En aquella primera temporada de Harry Gregg en el Manchester United, la Copa de Europa se convirtió casi en una prioridad tras comprobar la solvencia con la que competían. De alguna manera sentían que Inglaterra se les quedaba pequeña. Cayeron el Shamrock Rovers, el Dukla de Praga y el Estrella Roja para alcanzar las semifinales donde les esperaba el Milan y allí al fondo, en una hipotética final, el Real Madrid de Di Stéfano. Pero todo acabó de manera trágica en el aeropuerto de Múnich donde el United realizó una parada en su viaje de vuelta desde Belgrado tras eliminar al Estrella Roja. La historia mil veces contada. Bajo un intenso temporal de nieve el avión hace varios intentos de despegar, pero el hielo en las alas se lo impide. Todo hace pensar que van a quedarse en Múnich a hacer noche hasta que el capitán Thain comunicó que iban a hacer un nuevo intento de despegue. El avión no coge la suficiente potencia y se estrella contra una edificación que había al final de la pista.

Gregg viajaba en la parte delantera del avión, circunstancia que marcó el destino de buena parte del pasaje porque la mayoría de los veintitrés fallecidos ocupaban la mitad posterior del Elissabethan, el Airspeed Ambassador en el que viajaban. El portero recuerda que sintió un fuerte golpe en la cabeza y que un enorme zumbido no le deja oír bien. Fue de los primeros en salir del avión y se encontró al capitán, James Thain, con un extintor tratando de combatir el fuego que se había originado. "Corre que puede explotar" le gritó. Gregg caminó unos metros pero al poco rato sintió el llanto de un niño. Dio la vuelta y no se lo pensó dos veces. Entró en medio del amasijo de hierros mientras se producían pequeñas explosiones y no salió hasta que encontró al crío y se lo entregó al operador de radio que estaba fuera atendiendo a los primeros heridos que salían del aparato por su propio pie. El guardameta volvió a entrar para sacar de allí a la madre de la niña que resultó ser Vera Lukic, la mujer de un diplomático yugoslavo destinado en Inglaterra que hacía el viaje con ellos, y que en ese momento estaba embarazada.

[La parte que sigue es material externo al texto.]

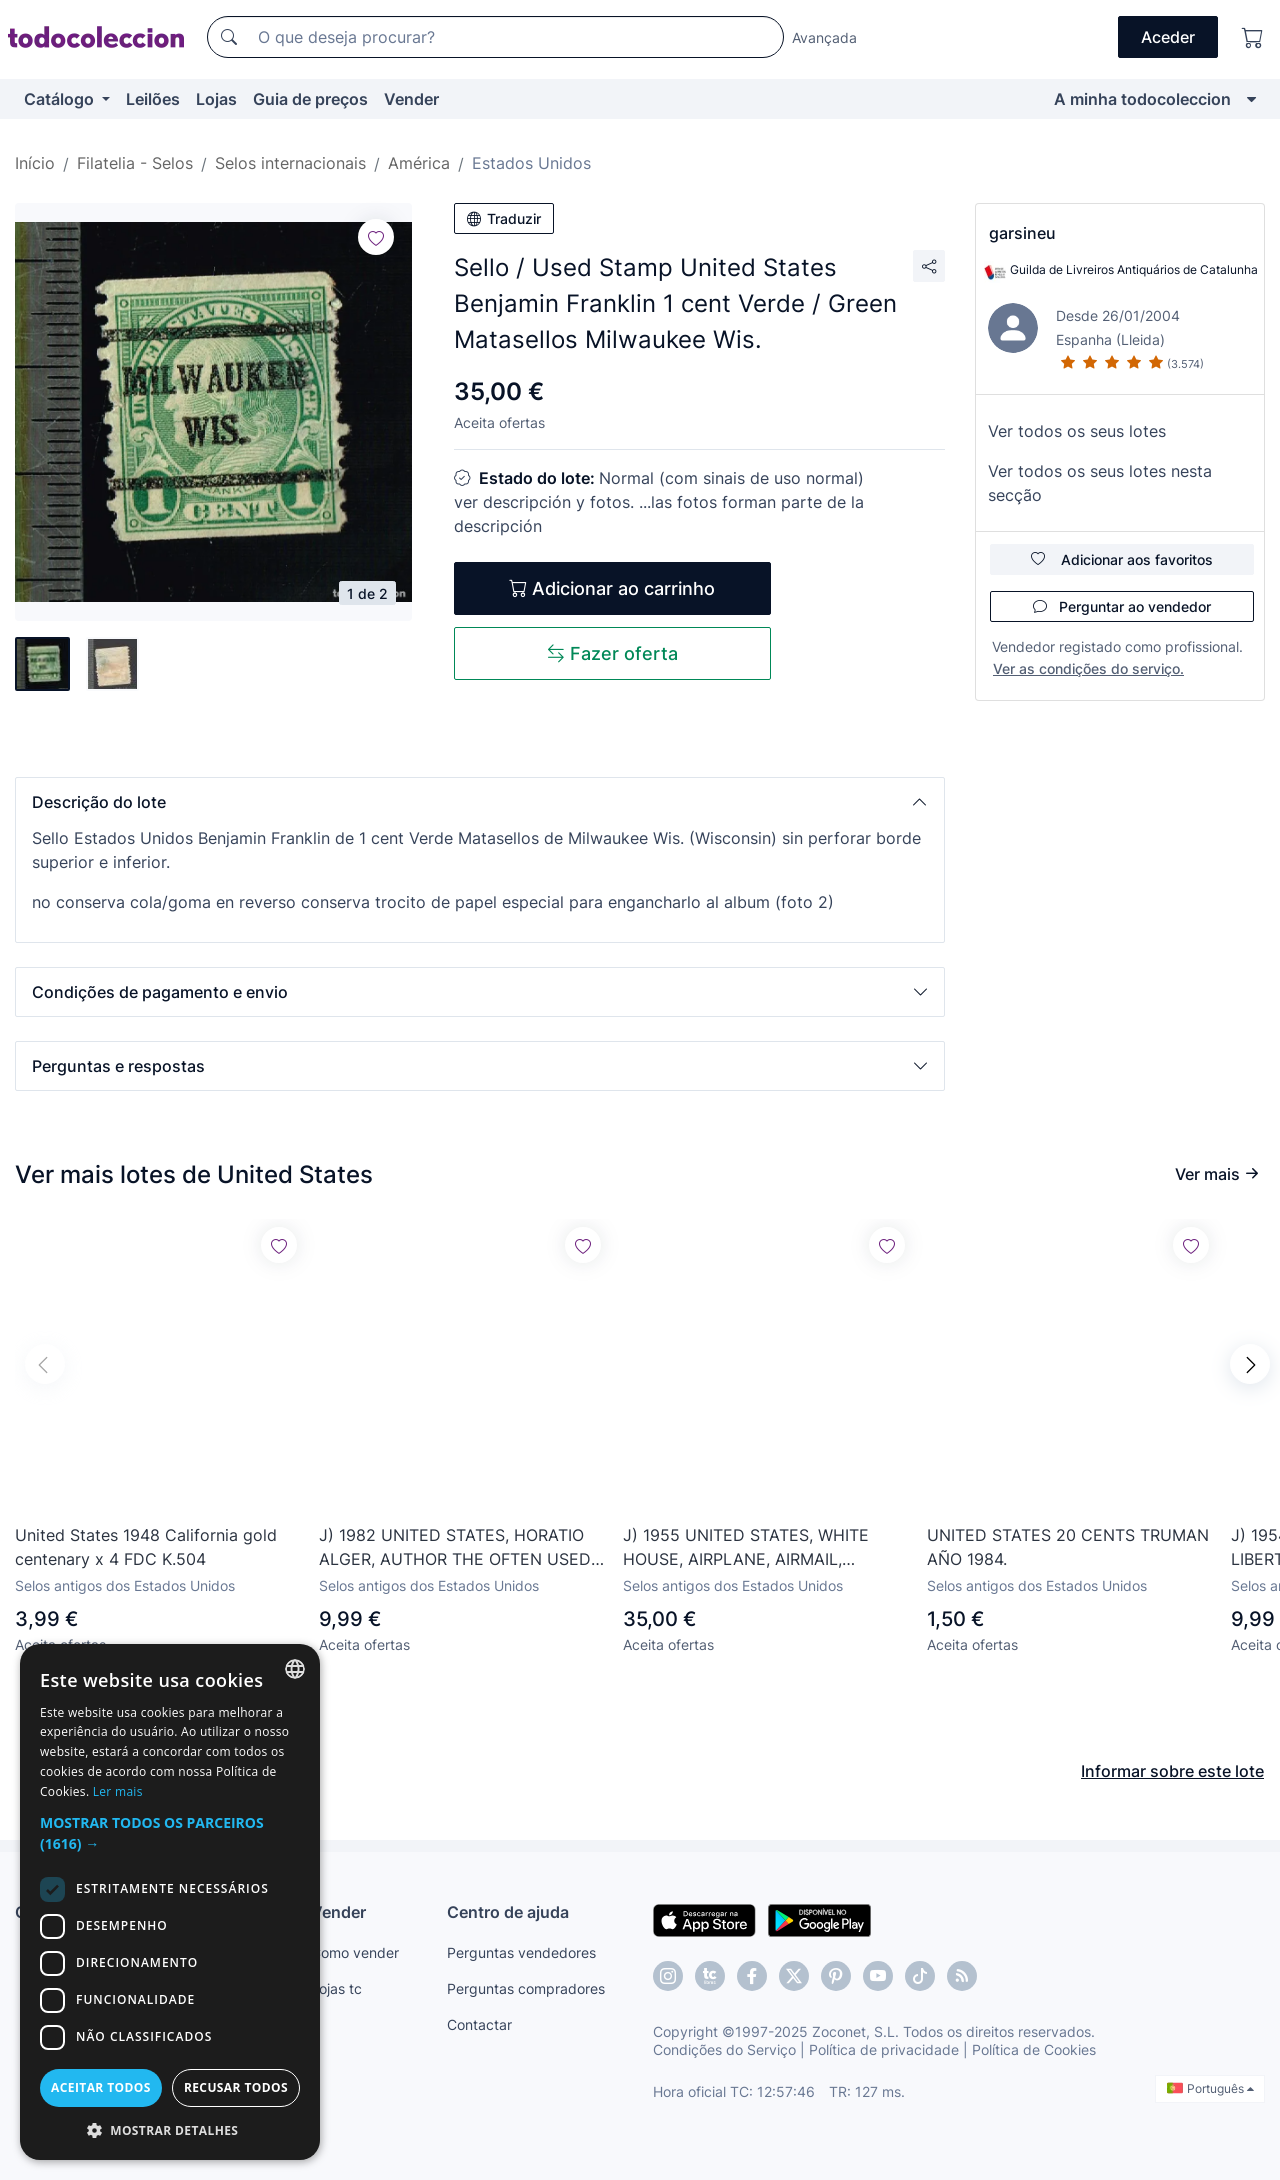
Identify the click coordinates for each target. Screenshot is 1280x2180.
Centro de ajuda (508, 1912)
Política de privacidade (884, 2049)
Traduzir (504, 218)
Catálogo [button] (61, 99)
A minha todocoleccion (1142, 99)
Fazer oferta (612, 653)
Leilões (153, 99)
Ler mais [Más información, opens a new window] (118, 1791)
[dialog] (170, 1902)
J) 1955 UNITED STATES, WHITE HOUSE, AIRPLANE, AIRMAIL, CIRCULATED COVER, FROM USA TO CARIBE (763, 1548)
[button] (480, 802)
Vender (411, 99)
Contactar (479, 2024)
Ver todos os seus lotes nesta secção (1100, 483)
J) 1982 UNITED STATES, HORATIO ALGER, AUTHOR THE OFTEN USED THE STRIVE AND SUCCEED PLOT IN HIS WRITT (460, 1548)
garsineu (1022, 233)
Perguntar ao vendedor (1122, 606)
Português (1210, 2088)
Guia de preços (310, 99)
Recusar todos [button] (236, 2087)
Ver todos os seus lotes (1077, 431)
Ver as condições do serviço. (1088, 668)
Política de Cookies (1034, 2049)
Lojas (216, 99)
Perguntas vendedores (521, 1952)
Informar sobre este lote (1172, 1771)
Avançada (824, 37)
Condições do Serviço (724, 2049)
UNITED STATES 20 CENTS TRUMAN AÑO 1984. (1068, 1547)
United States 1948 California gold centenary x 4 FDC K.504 (146, 1547)
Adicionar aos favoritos (1122, 559)
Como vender (355, 1952)
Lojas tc (336, 1988)
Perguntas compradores (526, 1988)
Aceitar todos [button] (101, 2087)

Después Gregg se desplazó hasta la parte posterior del avión y se encontró a Bobby Charlton y a Denis Viollet inmóviles en sus asientos. Pensó que estaban muertos, pero aún así comenzó a arrastrarlos como si fuesen muñecos hasta el exterior mientras los llamaba a gritos. Ambos despertaron y con su corbata le hizo un torniquete a Charlton que estaba perdiendo mucha sangre por un brazo. Como llevado por una fuerza superior, Gregg volvió una vez más al avión mientras empezaban a llegar los servicios de emergencia del aeropuerto. En su siguiente paseo encontró a Jackie Blanchflower que lloraba sin poder moverse y tenía sobre él el cuerpo sin vida de Roger Byrne. Lo apartó con cuidado y cargó a hombros con uno de los mejores amigos que había hecho desde su llegada al vestuario del Manchester United. No fue la última persona que rescató del avión. Aún volvió a por Matt Busby que tenía un enorme golpe en el pecho y que solo repetía "mis piernas, mis piernas". Gregg, un tipo de enorme fortaleza, lo cogió en brazos y lo llevó a una de las primeras ambulancias que llegaron al lugar de la tragedia. Luego se sentó en la nieve y se echó a llorar.

Harry Gregg, aunque fue un portero que sufrió importantes lesiones, participó en la reconstrucción de aquel Manchester United. Él fue de los pocos futbolistas que se alinearon a las pocas semanas en el partido contra el Bolton. La mayoría estaban muertos (fallecieron ocho componentes del equipo), heridos o simplemente no podrían volver a jugar al fútbol. El club tardó en conocer de nuevo el éxito y no fue hasta cuatro años después cuando volvieron a levantar un trofeo: la Copa inglesa. Él se marcharía del club en 1966, poco antes de que el United lograse la Copa de Europa con la que soñaban los que aquella tarde se encontraron con la tragedia. Gregg pasó a la historia como el héroe de Múnich, un calificativo del que aún ahora a los 87 años de edad trata de escapar.